===== Data for analysis =====

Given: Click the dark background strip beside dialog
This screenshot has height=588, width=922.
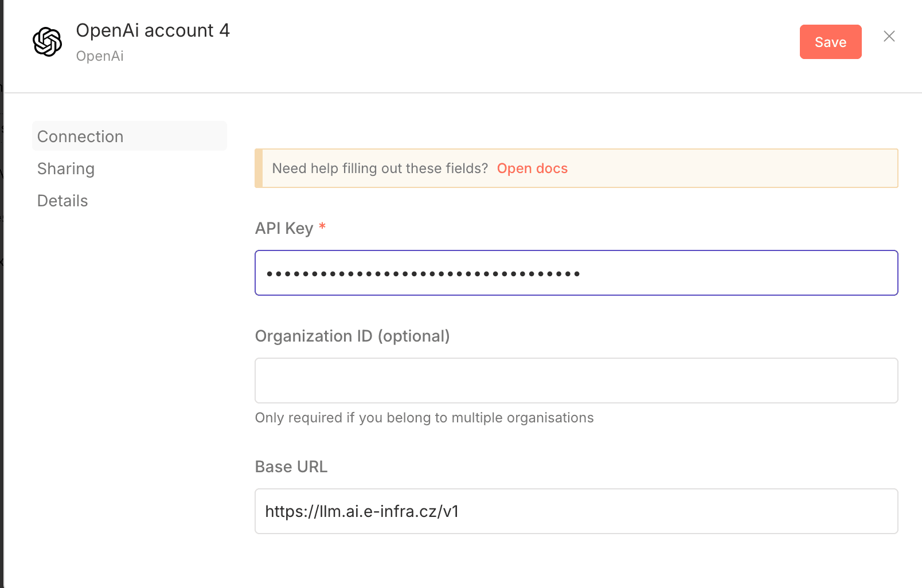Looking at the screenshot, I should [1, 344].
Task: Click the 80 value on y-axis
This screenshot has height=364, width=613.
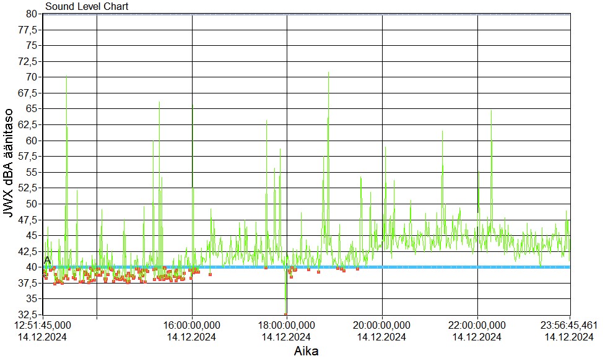Action: click(32, 14)
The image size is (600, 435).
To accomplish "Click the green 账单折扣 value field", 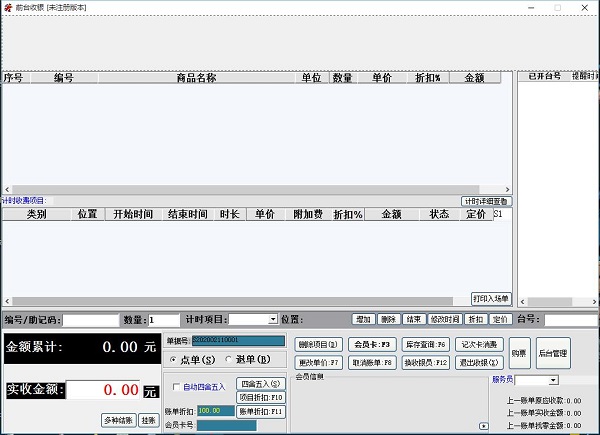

=====

- [Work instructions] Your answer must be the entries repeated exactly, with no pictures.

- [Your response]
Given: Click the dark background strip beside dialog
This screenshot has height=588, width=922.
Looking at the screenshot, I should [1, 344].
Task: Click the 80 value on y-axis
This screenshot has height=364, width=613.
Action: click(32, 14)
The image size is (600, 435).
To accomplish "Click the green 账单折扣 value field", 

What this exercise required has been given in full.